Hydroforming of superconducting TESLA cavities

Abstract

Seamless fabrication of single-cell and multi-cell TESLA shape cavities by hydroforming has been developed at DESY. The forming takes place by expanding the seamless tube with internal water pressure while simultaneously swaging it axially. Tube radius and axial displacement are being computer controlled in accordance with results of FEM simulations and the experimentally obtained strain-stress curve of tube material. Several Nb single cell cavities have been produced.
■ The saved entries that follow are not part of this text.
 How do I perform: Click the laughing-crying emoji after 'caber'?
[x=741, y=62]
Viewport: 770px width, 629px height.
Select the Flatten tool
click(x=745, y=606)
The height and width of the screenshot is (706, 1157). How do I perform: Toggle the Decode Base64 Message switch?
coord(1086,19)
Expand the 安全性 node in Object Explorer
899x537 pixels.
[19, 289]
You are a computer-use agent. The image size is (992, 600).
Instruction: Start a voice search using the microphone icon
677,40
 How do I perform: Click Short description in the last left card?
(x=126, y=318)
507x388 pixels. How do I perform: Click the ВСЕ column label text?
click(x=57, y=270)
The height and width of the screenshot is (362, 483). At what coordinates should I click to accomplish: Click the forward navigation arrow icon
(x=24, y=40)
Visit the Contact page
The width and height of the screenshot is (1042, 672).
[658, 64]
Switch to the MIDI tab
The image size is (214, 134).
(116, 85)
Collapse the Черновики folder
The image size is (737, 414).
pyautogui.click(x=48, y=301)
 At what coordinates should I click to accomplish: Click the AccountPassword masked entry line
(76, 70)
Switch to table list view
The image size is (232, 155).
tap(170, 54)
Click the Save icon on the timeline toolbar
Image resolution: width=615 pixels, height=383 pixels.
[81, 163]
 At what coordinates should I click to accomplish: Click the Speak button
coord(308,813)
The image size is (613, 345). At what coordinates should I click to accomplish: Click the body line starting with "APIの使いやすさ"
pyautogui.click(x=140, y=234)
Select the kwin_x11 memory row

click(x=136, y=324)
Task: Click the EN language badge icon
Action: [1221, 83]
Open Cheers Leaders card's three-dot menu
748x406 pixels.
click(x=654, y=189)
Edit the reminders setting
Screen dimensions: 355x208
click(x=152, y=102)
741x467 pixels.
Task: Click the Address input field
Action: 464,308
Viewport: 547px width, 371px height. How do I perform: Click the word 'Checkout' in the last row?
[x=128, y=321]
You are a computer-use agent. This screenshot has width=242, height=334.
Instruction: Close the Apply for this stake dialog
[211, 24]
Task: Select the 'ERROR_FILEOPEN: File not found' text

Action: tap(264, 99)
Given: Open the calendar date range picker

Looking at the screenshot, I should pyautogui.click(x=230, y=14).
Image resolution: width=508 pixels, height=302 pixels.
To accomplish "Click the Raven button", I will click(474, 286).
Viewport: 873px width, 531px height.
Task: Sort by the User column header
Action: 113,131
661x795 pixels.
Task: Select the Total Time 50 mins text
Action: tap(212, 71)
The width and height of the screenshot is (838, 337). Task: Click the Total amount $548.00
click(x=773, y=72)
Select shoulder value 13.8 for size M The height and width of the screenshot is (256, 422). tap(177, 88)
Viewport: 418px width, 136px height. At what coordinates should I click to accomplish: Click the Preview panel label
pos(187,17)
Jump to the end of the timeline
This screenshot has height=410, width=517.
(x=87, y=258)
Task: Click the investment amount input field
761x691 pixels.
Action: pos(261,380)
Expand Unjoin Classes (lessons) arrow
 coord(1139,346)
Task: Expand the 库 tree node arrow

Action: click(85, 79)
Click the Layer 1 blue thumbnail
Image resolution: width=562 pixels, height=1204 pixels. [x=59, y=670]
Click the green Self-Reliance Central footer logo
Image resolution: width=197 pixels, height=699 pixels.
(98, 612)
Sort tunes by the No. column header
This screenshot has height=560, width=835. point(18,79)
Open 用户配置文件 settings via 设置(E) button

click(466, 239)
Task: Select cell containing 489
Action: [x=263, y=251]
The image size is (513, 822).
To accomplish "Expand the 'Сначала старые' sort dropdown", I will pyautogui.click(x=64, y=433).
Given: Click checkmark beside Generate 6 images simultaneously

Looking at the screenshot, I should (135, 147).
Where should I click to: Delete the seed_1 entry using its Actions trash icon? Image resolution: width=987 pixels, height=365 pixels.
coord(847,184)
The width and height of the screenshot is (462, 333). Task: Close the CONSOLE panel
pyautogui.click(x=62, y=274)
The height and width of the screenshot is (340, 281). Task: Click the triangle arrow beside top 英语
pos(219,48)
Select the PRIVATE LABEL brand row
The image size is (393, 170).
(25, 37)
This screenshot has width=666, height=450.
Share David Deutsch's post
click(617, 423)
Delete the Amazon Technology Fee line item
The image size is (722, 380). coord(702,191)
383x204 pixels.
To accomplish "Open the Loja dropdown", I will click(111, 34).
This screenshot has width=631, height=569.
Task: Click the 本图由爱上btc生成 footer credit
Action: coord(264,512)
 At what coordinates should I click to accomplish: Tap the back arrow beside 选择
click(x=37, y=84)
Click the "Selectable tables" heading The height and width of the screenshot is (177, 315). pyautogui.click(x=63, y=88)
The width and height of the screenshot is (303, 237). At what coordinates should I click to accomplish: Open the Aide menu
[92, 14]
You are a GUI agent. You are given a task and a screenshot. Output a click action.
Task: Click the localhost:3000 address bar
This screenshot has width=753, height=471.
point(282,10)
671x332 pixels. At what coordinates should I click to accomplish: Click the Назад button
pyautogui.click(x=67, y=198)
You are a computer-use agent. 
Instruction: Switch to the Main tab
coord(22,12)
A first bulk Nb double cell cavity has been fabricated. The Nb seamless tubes have been produced by spinning and deep drawing. Surface treatment such as buffered chemical polishing, (BCP), electropolishing (EP), high pressure ultra pure water rinsing (HPR), annealing at 800 C and baking at ca. 150 C have been applied. The best single cell bulk Nb cavity has reached an accelerating gradient of E(sub acc) greater than 42 MV/m after ca. 250 micrometer BCP and 100 micrometer EP. Several bimetallic NbCu single cell cavities of TESLA shape have been fabricated. The seamless tubes have been produced by explosive bonding and subsequent flow forming. The thicknesses of Nb and Cu layers in the tube wall are about 1 mm and 3 mm respectively. The RF performance of NbCu clad cavities is similar to that of bulk Nb cavities. The highest accelerating gradient achieved was 40 MV/m after ca. 180 micrometer BCP, annealing at 800 C and, baking at 140 C for 30 hours. The degradation of the quality factor Q(sub 0) after repeated quenching is moderate, after ca. 150 quenches it reaches the saturation point of Q(sub 0) = 1.4 x 10(exp 10) at low field. This indicates that on the basis of RF performance and material costs the combination of hydroforming with tube cladding is a very promising option.